▶ GOAL OF THE EXERCISE: Pick up the commentary on the Labour leadership race after its final sentence and carry it forward in the same voice.

It is clear that Lisa Nandy is the most enthusiastic endorser of what is best described as a return to Blairism. As I pointed out last week this would be a return to a politics that lost voters and seats and essentially squandered a majority to appease a Tory press baron with whom Blair had clearly struck a Faustian pact. At the hustings she was the only candidate not to unequivocally support public ownership, probably on the basis that we must be seen as the party of business if we are to win. Nandy has since gone further. On last night’s Newsnight debate she said “We cannot go around promising to nationalise everything or scrap tuition fees.

Keir Starmer is the bland, everybody’s friend, candidate treading a delicate balancing act between keeping the support of left members and satisfying his backers who are overwhelmingly on the right. He was the candidate who walked through the hall prior to the hustings saying “good morning” to members. It was not his hustings performance which damns him but the fact that not only has he signed 10 pledges presented by an outside group, but in keeping with those pledges promised to outsource our disciplinary procedures to an “independent” body. His emphasis on ensuring the ‘complainant’ is satisfied means that the ex-barrister, human rights advocate and Director of Public Prosecutions seems willing to turn justice on its head for a party he intends to lead and make the assumption of guilt prior to investigation with the onus on the accused to prove they did nothing. That so many people on the left of the party are going to endorse him because they think he is more electable than the other candidates shows how fragile the left is, and how the desire to win trumps all, but especially principles and rationality.

[Records for locating displayed items]

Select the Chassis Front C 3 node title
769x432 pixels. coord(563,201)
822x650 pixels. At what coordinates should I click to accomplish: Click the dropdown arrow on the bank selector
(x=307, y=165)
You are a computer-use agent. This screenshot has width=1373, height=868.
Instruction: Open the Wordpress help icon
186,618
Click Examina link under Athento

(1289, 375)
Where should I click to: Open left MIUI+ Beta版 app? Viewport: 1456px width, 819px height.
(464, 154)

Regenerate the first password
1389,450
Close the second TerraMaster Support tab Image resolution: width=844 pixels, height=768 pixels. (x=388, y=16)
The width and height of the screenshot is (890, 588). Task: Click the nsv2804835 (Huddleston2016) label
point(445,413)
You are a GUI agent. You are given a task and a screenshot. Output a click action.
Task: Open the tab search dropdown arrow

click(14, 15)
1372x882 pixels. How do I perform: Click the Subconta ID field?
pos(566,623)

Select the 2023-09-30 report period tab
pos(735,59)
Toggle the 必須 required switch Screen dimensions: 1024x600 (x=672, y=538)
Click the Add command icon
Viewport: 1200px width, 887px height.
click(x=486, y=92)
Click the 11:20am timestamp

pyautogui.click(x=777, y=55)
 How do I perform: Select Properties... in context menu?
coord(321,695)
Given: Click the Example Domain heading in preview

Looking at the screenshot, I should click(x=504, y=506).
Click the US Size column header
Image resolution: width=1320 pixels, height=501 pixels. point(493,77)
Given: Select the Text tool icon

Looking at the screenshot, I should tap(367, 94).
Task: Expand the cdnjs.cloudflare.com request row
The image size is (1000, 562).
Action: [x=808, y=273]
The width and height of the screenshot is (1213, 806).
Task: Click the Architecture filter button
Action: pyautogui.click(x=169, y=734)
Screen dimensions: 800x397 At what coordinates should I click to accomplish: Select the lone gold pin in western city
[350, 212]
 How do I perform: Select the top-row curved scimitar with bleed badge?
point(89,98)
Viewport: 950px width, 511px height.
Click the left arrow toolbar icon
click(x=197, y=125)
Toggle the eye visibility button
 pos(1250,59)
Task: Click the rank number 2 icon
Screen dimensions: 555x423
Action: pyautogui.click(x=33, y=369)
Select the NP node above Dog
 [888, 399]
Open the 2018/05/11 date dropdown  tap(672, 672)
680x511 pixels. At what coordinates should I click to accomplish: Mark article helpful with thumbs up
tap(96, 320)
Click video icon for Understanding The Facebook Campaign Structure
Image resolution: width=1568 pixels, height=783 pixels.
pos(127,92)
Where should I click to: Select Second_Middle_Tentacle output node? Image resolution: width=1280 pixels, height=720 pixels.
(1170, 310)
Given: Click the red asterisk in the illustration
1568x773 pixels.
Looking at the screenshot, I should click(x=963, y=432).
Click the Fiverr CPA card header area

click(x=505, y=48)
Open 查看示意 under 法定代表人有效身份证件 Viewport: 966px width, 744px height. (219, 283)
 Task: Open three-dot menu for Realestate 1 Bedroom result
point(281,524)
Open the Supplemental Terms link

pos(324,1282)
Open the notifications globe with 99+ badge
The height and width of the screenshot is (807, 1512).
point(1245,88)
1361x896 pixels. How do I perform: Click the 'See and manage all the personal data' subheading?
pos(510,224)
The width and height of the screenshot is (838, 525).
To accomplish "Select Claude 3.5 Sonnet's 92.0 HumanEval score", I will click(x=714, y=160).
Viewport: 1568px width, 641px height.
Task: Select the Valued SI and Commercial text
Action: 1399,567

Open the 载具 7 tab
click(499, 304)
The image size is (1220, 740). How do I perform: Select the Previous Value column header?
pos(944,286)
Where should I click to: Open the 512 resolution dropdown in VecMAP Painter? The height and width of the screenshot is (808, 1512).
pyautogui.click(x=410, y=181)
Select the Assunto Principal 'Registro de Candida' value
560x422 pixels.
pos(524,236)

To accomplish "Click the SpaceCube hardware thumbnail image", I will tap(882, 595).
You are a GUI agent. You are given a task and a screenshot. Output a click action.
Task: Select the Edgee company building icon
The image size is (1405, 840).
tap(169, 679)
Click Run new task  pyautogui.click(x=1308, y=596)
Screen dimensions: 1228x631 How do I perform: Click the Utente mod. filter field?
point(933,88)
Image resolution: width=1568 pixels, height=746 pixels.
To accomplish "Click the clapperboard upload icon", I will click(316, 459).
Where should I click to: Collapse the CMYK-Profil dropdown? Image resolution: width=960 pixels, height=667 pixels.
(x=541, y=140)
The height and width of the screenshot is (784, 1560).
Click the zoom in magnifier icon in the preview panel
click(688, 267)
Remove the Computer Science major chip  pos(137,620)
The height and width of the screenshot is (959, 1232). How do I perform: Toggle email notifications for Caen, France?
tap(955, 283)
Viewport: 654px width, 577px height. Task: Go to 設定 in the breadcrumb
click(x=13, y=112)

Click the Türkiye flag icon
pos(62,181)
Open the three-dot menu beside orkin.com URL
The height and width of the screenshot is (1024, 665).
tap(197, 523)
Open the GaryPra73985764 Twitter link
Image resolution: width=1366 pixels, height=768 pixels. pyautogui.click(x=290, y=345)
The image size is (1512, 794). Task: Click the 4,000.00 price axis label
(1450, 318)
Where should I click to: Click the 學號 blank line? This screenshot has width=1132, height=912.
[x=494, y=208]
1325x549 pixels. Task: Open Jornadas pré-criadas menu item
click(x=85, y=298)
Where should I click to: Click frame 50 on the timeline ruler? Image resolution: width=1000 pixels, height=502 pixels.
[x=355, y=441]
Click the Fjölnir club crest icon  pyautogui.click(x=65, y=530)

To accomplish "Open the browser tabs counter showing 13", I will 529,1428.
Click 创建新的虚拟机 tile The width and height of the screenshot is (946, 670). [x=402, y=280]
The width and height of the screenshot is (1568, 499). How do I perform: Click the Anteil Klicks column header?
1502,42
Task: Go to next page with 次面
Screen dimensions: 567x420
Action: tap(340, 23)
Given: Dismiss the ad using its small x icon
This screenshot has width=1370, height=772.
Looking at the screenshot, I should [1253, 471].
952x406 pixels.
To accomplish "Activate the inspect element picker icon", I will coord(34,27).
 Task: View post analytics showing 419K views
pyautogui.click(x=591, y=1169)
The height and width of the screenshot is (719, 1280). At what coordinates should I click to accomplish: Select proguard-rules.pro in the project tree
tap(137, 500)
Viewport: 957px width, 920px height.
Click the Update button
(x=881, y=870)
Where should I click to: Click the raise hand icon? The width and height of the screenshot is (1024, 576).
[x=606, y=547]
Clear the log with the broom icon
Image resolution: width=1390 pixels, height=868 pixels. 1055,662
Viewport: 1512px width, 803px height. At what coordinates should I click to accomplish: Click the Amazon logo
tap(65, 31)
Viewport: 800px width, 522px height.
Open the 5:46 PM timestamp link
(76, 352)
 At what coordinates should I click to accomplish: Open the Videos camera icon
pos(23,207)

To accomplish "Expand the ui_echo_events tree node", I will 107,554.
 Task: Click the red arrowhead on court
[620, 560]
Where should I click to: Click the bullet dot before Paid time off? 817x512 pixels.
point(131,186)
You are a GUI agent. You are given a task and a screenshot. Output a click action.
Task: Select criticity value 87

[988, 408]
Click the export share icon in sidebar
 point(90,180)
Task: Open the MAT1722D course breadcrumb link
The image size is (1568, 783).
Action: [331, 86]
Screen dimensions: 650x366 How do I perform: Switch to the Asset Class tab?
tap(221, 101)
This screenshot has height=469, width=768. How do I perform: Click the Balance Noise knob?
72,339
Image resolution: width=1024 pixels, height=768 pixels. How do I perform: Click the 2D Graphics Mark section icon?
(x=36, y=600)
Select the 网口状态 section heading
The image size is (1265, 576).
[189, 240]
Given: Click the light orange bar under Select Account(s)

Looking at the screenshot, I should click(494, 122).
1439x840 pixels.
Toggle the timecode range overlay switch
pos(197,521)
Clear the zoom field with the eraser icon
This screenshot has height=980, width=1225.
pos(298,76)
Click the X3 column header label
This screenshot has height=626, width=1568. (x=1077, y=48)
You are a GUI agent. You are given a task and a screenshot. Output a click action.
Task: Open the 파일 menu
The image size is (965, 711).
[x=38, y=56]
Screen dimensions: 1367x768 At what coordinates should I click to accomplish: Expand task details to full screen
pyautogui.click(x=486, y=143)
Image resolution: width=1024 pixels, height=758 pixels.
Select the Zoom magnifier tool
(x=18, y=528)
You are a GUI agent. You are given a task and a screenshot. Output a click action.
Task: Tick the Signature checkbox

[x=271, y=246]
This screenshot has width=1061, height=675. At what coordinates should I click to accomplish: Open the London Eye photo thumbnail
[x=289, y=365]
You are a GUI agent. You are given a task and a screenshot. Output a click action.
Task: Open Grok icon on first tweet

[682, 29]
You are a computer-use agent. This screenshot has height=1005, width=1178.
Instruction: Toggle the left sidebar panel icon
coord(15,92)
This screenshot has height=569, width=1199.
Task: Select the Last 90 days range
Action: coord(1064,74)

▶ RESULT OF THE EXERCISE:
There is one little cameo moment that rather sums up Starmer. Toward the end of what, if I am honest, was turning into a pretty tedious event, the candidates were asked, in true Good Morning Britain trivia fashion, to tell us something personal. Rebecca Long-Bailey spoke about how her 7-year old son did not want her to be Labour leader because he wanted her to be a teacher in his primary school. It was a nice moment that went down well with the audience. Starmer watched this and immediately said “I have two 4-year olds who don’t want me to be leader”. Perhaps this was what he always intended to say, but it had all the charm of the person at a party who watching the guests being entertained by somebody insists on saying “I’ve got a funny story too..” and then hasn’t.

More telling perhaps was the moment candidates were asked about relationships with their own CLP’s. Both Nandy and Thornbury claimed to have great relationships “just ask them”, as if their CLPs were out in force in South Wales on a Sunday morning. But Keir’s answer was more illuminating, and at the time, inspiring or so I thought. He told how he had excellent relations with his CLP and the initiatives they took to involve new members. It was a good answer, so I was disappointed to read an interview with Labour List editor Sienna Rodgers, a member of his CLP who said in an interview reported in Camden New JournalHe’s not left wing. I find it genuinely unbelievable and a huge failing of the ‘Labour left’, that people are actually swirling this narrative of ‘he really wants to be more left wing secretly but he’s being held back as he builds this kind of broad coalition’. I think that’s absolutely laughable.

Labour List Editor, Sienna Rodgers
She added: “You only need to look at what he’s like in his own constituency Labour Party to know that he’s on the right of the party.” Asked what faction she thought he would be most connected to, she said: “I don’t think he belongs to any of them, it’s even a bit unfair to say he’s with the ‘right’ of the party, I just think that’s the way he has behaved. I think he is apolitical, I think he lacks politics and that’s the reason why members should be a bit wary.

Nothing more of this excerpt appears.